Deripaska was wrong insofar as the Central Bank and Kremlin have to keep a close eye on how much money is being held in banks that faced a squeeze on liquidity needs for foreign currency during the oil downturn last year coming into 1-2Q this year. But only a big expansion of investment into production of core commodities needed domestically, lots more housing, and perhaps most importantly a far more rationally organized labor market less dependent on political favors intended to shore up support would be needed. In other words, the Kremlin needs to allow unemployment to be resolved by stimulus such that demand eventually pulls the supply side through to balance. But it took the orthodox supply-side approach and refused to do this, especially since it would entail surrendering political control over key sectors and political outcomes at a time when it needs to strengthen control over electoral outcomes. Now that tax breaks have failed, they’re talking up raising taxes in hopes firms prefer to put more of their money to use. But so long as the structure of the economy is tilted towards exporting sectors and growth domestic sectors largely benefiting from the fall in incomes and living standards — think innovation to cut retail costs using e-commerce, retail consolidation, or healthcare innovations using tech — that seems unlikely to work unless more money is given out to the public.
Kudrin is perhaps the lone “untouchable” voice calling for the state to reduce its role in the economy who really means it, rather than talking about privatization and more as a means to signaling to the richest and big businesses that they better open their wallets.
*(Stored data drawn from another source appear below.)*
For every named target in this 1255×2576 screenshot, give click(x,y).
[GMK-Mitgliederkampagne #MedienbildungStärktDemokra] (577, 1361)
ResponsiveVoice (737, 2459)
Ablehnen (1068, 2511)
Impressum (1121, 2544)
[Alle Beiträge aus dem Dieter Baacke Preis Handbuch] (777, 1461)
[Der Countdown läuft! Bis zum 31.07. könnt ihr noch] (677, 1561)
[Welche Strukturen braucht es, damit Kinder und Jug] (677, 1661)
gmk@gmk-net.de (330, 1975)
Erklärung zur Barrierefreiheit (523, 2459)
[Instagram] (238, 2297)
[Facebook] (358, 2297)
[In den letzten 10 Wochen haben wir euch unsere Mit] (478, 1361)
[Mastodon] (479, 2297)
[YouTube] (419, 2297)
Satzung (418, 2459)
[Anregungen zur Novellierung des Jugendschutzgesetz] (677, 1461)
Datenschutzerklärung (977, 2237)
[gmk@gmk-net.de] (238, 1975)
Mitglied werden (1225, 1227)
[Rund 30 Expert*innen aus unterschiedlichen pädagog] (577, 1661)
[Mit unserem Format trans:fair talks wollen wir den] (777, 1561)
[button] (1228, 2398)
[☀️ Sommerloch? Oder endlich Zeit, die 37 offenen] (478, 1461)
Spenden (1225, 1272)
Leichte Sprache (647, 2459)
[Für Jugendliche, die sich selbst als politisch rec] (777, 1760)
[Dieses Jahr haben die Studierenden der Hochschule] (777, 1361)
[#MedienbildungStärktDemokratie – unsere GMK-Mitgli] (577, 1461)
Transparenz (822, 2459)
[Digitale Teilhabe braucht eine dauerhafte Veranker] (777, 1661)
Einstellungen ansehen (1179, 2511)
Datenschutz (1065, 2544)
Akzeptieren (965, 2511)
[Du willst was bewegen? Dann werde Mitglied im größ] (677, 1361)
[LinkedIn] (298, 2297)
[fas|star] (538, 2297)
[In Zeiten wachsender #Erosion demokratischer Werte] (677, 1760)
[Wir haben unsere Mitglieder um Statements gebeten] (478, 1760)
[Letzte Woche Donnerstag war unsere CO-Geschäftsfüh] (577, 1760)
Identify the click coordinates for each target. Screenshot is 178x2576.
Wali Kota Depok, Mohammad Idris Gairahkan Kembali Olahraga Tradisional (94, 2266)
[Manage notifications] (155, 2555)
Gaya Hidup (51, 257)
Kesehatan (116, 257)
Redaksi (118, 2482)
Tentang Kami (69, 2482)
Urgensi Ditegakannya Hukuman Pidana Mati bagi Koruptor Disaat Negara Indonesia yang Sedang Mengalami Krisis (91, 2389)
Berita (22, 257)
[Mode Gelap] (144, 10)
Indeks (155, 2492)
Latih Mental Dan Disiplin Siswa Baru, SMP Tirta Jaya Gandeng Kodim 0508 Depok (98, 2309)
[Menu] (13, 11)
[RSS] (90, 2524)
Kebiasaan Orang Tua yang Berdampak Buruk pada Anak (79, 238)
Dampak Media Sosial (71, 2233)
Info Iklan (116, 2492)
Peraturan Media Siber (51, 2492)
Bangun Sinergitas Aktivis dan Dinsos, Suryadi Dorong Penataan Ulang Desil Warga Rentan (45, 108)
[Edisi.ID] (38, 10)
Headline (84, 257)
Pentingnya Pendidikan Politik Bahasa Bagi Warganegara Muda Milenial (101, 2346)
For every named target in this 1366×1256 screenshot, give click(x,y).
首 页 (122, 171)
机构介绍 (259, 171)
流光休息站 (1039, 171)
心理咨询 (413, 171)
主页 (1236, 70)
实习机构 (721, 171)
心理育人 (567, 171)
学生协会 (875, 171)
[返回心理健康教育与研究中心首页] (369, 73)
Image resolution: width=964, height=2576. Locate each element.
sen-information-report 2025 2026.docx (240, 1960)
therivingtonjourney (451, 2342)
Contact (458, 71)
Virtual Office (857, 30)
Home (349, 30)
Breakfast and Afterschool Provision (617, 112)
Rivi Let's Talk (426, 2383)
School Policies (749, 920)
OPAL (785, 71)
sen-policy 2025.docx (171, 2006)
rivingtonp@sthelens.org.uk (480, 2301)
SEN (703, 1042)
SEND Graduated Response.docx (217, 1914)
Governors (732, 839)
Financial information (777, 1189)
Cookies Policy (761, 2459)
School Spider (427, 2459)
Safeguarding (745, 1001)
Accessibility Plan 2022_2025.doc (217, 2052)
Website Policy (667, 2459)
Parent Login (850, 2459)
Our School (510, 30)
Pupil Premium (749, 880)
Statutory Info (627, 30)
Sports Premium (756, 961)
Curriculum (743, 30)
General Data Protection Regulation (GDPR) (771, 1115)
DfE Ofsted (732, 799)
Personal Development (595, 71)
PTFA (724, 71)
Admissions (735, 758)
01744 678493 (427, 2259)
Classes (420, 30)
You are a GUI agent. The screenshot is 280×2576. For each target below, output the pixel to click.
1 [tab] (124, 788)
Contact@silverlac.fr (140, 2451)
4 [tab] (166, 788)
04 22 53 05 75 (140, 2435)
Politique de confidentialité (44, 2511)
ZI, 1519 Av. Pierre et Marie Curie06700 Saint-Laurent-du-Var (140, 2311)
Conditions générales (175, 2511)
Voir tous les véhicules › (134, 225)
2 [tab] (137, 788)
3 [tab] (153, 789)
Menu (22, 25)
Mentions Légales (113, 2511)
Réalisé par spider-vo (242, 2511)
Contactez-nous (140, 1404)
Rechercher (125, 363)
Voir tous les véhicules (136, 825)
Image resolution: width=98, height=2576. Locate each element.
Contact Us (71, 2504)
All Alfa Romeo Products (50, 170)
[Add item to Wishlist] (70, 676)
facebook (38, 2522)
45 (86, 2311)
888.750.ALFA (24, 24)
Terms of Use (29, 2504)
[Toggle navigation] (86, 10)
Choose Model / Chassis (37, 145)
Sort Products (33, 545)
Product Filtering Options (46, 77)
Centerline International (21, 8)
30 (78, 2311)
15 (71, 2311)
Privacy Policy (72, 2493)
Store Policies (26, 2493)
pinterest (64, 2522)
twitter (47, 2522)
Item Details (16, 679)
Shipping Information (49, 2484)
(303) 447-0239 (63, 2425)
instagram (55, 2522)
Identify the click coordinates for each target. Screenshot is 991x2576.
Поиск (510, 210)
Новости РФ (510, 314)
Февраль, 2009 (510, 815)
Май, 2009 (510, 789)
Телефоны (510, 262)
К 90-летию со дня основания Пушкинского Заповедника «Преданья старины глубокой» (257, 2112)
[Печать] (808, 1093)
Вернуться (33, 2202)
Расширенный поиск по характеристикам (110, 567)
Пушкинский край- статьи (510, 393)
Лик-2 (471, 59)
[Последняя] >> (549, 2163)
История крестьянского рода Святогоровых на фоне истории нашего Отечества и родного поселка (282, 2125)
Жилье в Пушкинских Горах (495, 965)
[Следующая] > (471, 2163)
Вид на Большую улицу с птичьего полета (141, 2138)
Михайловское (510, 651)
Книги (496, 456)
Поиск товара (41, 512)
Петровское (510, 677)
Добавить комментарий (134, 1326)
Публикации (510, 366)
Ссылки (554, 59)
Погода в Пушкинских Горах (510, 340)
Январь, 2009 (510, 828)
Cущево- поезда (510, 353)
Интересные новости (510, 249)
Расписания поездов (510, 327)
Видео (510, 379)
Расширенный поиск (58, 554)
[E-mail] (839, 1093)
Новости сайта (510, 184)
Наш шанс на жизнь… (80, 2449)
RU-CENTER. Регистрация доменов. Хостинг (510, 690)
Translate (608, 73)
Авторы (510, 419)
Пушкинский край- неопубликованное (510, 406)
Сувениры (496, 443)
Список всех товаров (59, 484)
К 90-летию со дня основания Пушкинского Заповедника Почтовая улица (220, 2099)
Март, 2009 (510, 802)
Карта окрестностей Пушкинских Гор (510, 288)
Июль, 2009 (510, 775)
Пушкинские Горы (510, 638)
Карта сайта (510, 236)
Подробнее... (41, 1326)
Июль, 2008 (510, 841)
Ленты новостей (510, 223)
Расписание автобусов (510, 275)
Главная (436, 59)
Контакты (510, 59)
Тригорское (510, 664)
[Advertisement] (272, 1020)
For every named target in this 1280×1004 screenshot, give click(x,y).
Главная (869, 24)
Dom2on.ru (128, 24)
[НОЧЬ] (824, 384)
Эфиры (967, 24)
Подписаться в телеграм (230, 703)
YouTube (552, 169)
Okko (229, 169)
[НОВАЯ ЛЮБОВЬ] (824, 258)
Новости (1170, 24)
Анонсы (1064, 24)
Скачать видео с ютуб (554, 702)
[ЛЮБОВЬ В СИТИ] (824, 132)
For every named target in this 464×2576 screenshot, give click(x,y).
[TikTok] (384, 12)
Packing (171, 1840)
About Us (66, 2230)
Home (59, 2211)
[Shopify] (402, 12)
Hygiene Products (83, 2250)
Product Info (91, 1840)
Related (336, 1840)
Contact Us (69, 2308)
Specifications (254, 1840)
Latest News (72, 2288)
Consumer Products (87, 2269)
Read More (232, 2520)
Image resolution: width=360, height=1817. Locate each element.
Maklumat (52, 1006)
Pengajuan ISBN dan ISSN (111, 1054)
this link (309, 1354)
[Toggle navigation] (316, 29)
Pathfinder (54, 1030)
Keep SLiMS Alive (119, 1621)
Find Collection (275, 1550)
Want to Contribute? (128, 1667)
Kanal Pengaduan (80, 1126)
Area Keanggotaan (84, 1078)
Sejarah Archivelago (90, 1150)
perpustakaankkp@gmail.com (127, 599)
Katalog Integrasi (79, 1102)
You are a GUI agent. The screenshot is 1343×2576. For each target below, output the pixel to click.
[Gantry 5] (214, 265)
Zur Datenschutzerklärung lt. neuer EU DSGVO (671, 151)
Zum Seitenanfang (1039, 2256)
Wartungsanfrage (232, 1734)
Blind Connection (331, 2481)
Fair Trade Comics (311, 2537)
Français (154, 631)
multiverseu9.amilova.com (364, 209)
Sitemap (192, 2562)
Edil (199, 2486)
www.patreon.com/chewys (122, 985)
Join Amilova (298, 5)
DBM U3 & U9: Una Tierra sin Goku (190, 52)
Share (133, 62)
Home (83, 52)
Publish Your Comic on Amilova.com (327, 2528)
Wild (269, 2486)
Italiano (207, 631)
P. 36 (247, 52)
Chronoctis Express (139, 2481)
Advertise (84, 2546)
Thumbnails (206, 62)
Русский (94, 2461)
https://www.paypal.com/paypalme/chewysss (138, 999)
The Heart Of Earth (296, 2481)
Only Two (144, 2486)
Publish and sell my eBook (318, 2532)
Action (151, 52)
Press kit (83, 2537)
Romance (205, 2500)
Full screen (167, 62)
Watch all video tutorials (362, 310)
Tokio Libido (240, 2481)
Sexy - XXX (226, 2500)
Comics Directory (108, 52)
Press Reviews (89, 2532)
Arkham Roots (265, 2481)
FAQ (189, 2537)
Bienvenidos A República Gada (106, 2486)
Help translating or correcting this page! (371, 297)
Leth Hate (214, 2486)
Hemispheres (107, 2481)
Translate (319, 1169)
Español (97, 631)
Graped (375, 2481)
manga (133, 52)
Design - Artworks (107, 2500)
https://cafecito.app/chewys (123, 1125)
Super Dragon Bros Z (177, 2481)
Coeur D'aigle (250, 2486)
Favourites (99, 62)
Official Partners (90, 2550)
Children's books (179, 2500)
But even Kudrin is still talking about tax breaks as a fix-all that won’t address persistently weak demand. The systemic liberals are incapable of proposing any ideas to fix anything because its their own orthodoxy that landed Russian macro where it is today and they rely far too heavily on creating institutional capacities and rights out of thin air rather than thinking of economic policy as a political instrument to alter the regime’s bases of support. The main options are to keep consolidating businesses, making it easier over time to corral businesses into informal agreements since property rights and protections ultimately are so often linked to pleasing the right political actors and reducing the space for SMEs to operate as a 2-speed recovery between big businesses and SMEs likely gathers pace. Putin went so far as to clarify that the Federal Anti-monopoly Service shouldn’t oversee any mergers or acquisitions worth less than 800 million rubles ($10.98 million). One imagines a lot of people are going to realize they can restructure their holdings in just the right way to acquire more without oversight at some point . . . Business is being told to know its place and act accordingly. We can take from that an obvious conclusion: the competent bureaucrats that used to run Russia’s economic institutions have been completely replaced with political technologists, and the best that over-hyped luminaries like Nabiullina can hope to do is abet the likes of Siluanov and countless others who are running the economy into the ground. After all, just a few days after that quip that no one had been arrested, Dmitry Gudkov fled to Ukraine fearing his arrest.